BEGIN

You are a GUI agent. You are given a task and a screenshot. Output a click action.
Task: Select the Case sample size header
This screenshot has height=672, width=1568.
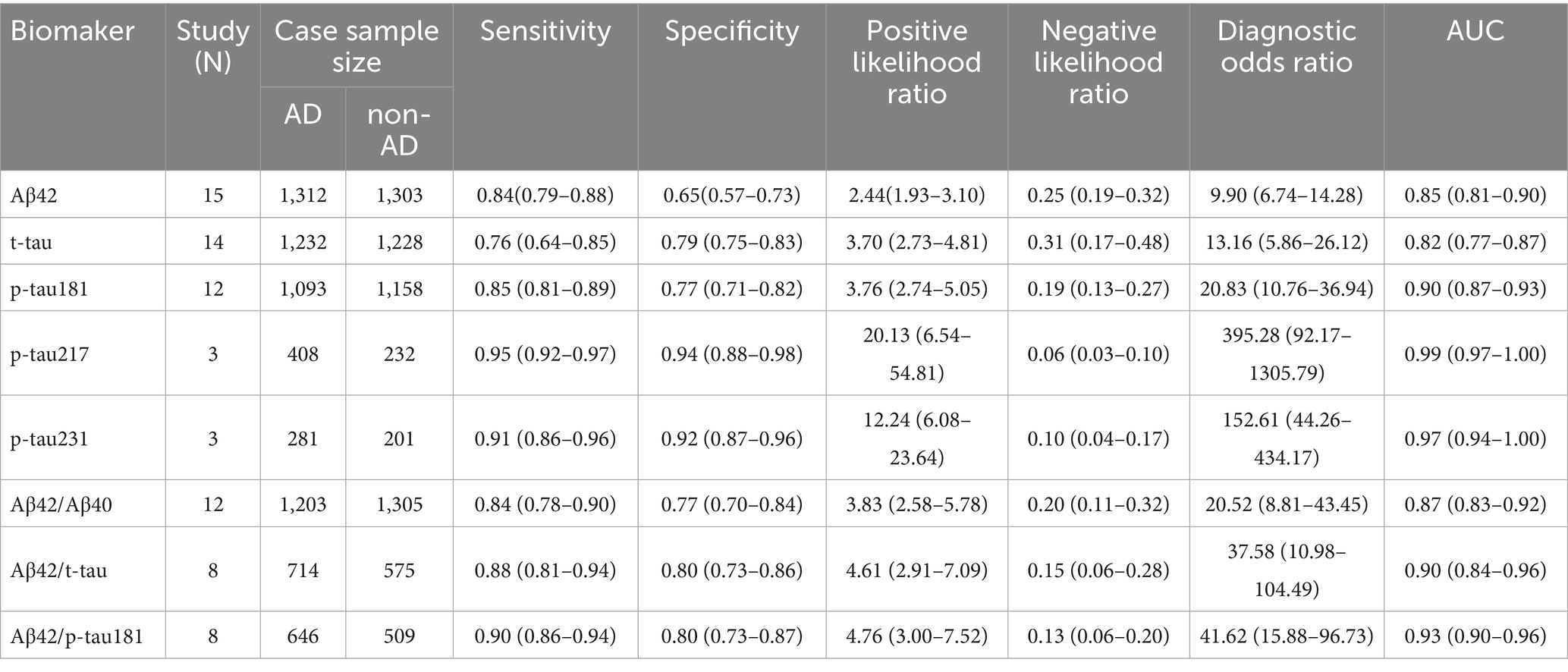357,46
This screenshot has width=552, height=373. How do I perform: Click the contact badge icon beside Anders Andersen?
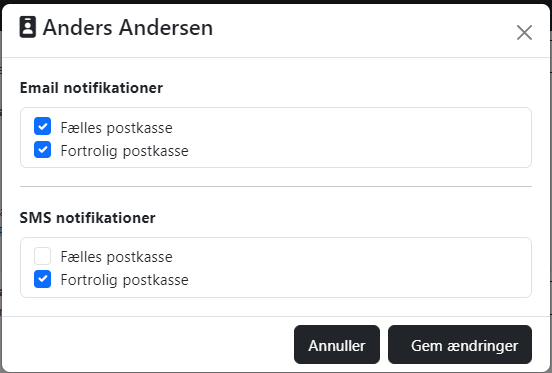27,27
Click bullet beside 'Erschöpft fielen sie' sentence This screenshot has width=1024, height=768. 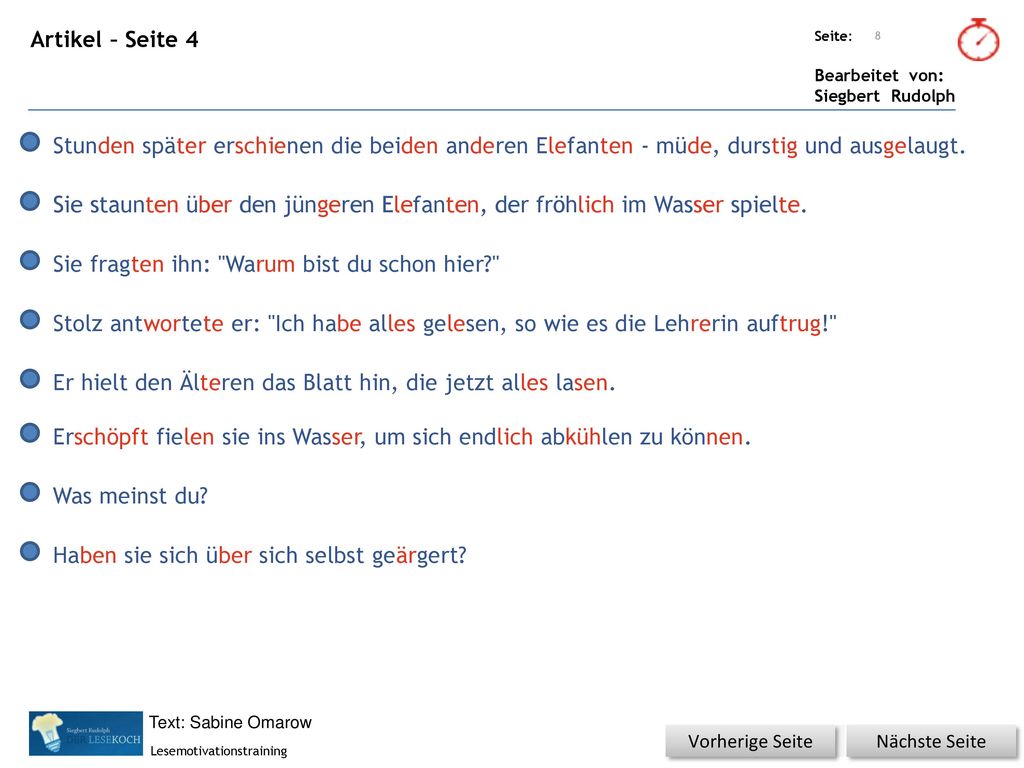pyautogui.click(x=30, y=433)
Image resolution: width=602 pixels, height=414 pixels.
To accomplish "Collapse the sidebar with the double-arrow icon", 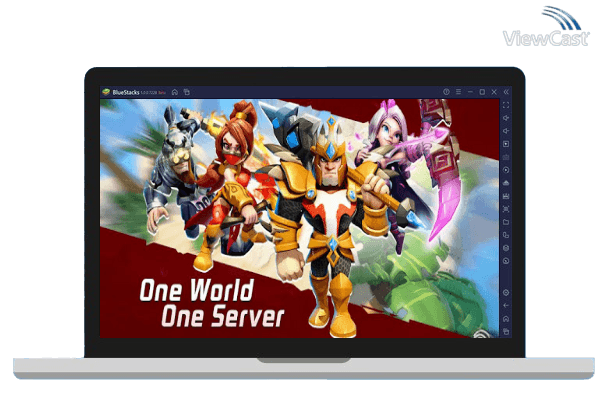I will [x=506, y=92].
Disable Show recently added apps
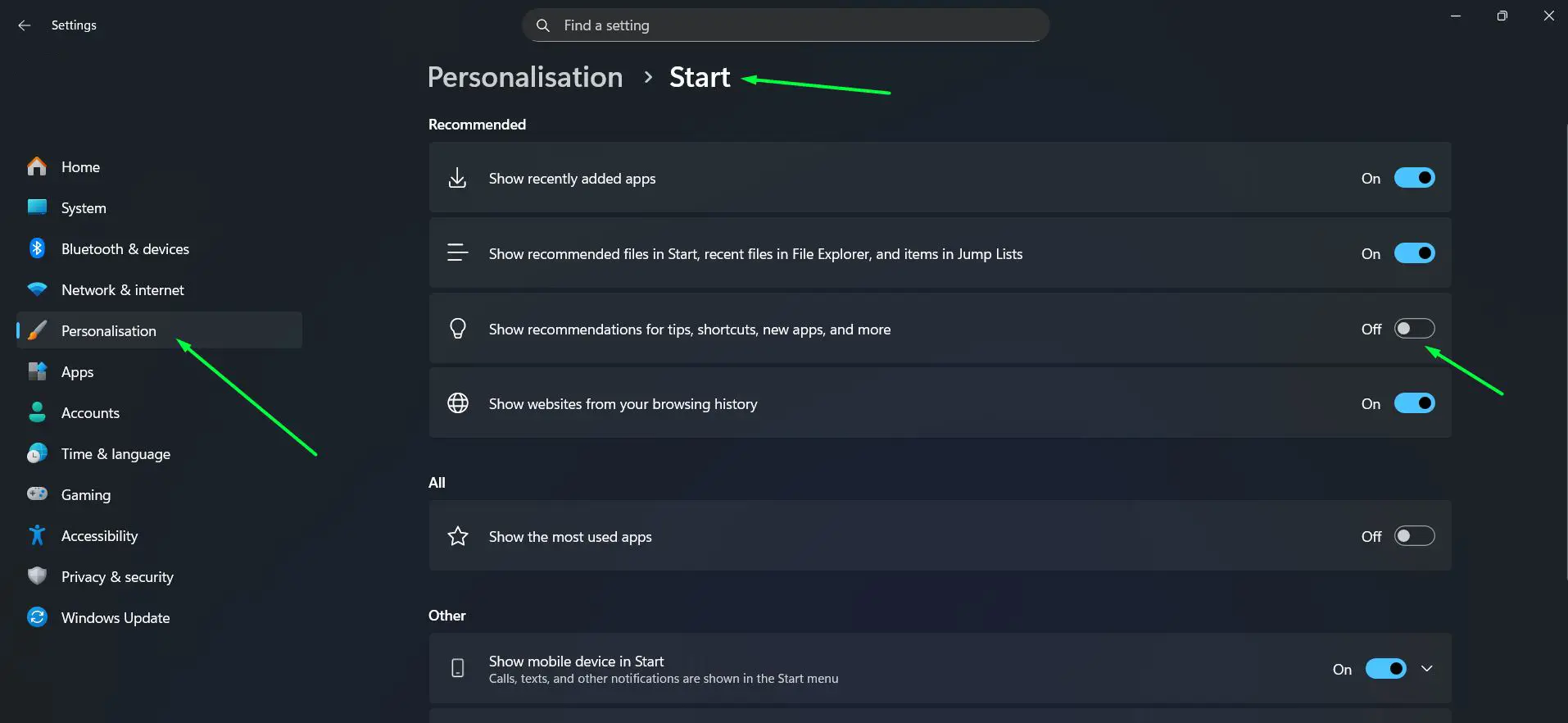The height and width of the screenshot is (723, 1568). (1415, 177)
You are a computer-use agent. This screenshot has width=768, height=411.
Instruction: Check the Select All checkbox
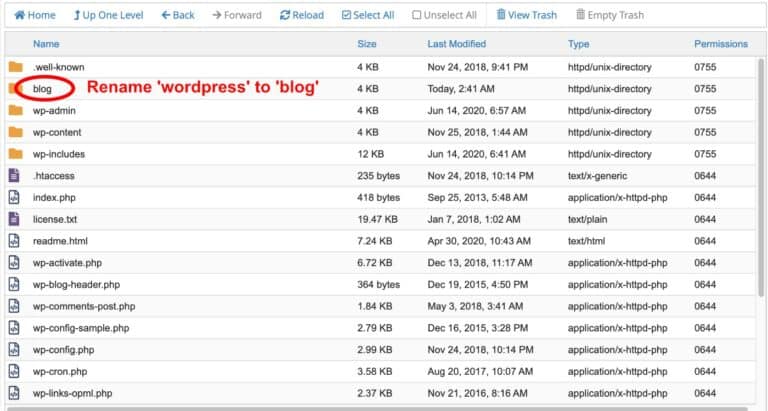346,15
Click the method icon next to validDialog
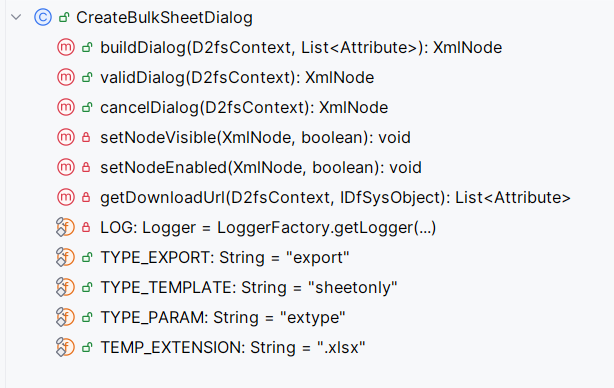The height and width of the screenshot is (388, 614). 66,77
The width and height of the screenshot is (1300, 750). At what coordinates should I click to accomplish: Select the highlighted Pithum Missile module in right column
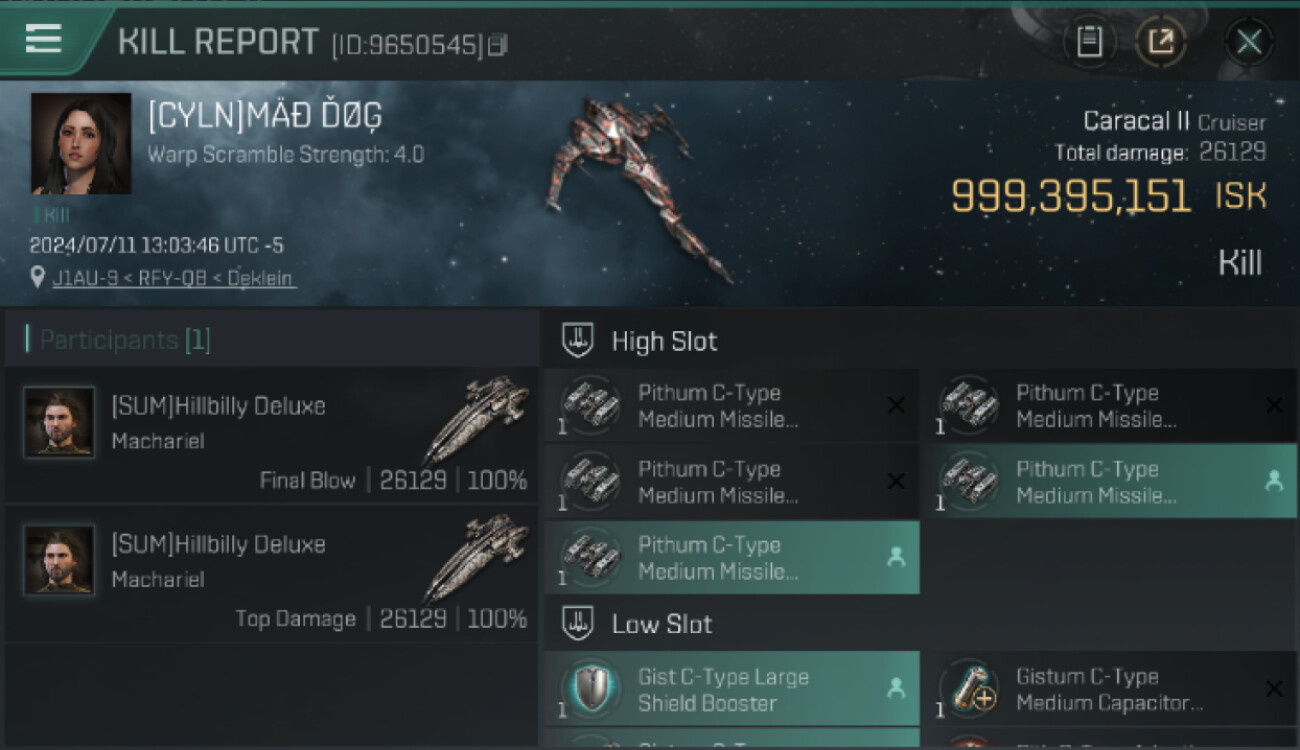pyautogui.click(x=1109, y=482)
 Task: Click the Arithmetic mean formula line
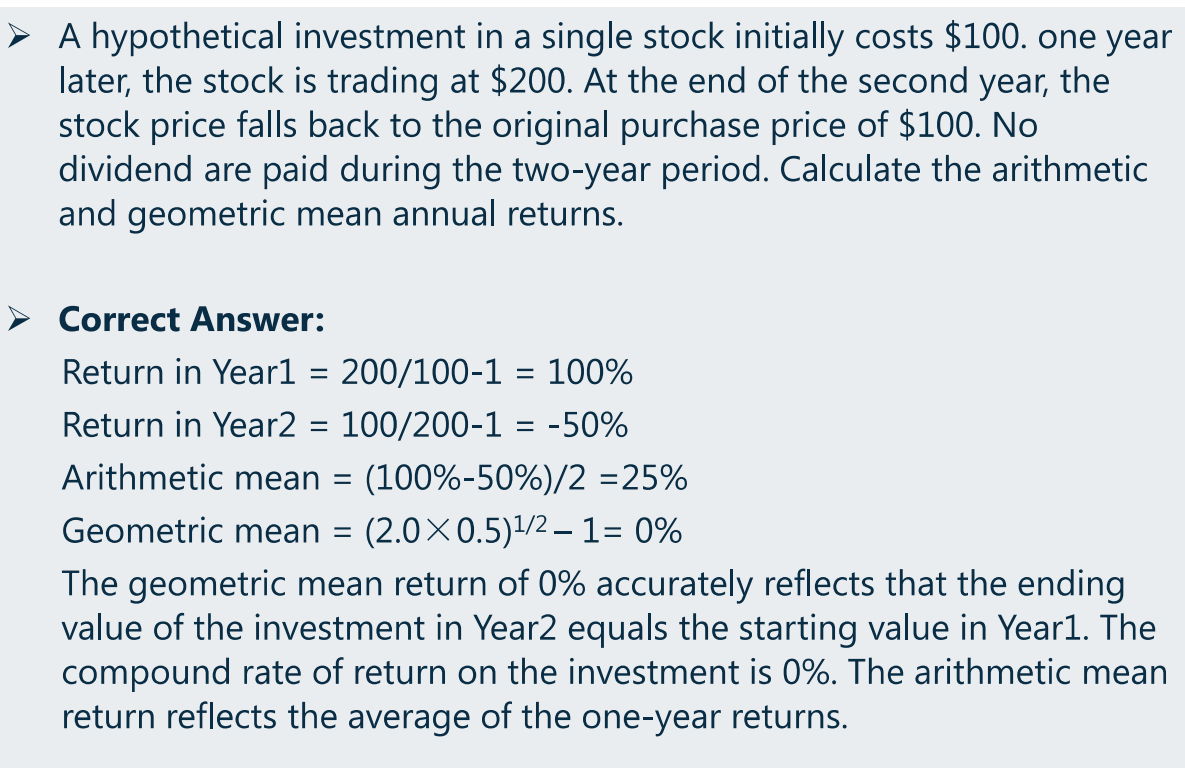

END

How to complete this task:
Write out, word for word, only the lines from the one containing "You are a computer-use" to the end of the data above; the pictures stay out.

Response to this exercise:
You are a computer-use agent. This screenshot has width=768, height=411.
Instruction: Check the Select All checkbox
346,15
Click the method icon next to validDialog
The height and width of the screenshot is (388, 614). 66,77
The width and height of the screenshot is (1300, 750). At what coordinates should I click to accomplish: Select the highlighted Pithum Missile module in right column
pyautogui.click(x=1109, y=482)
 Task: Click the Arithmetic mean formula line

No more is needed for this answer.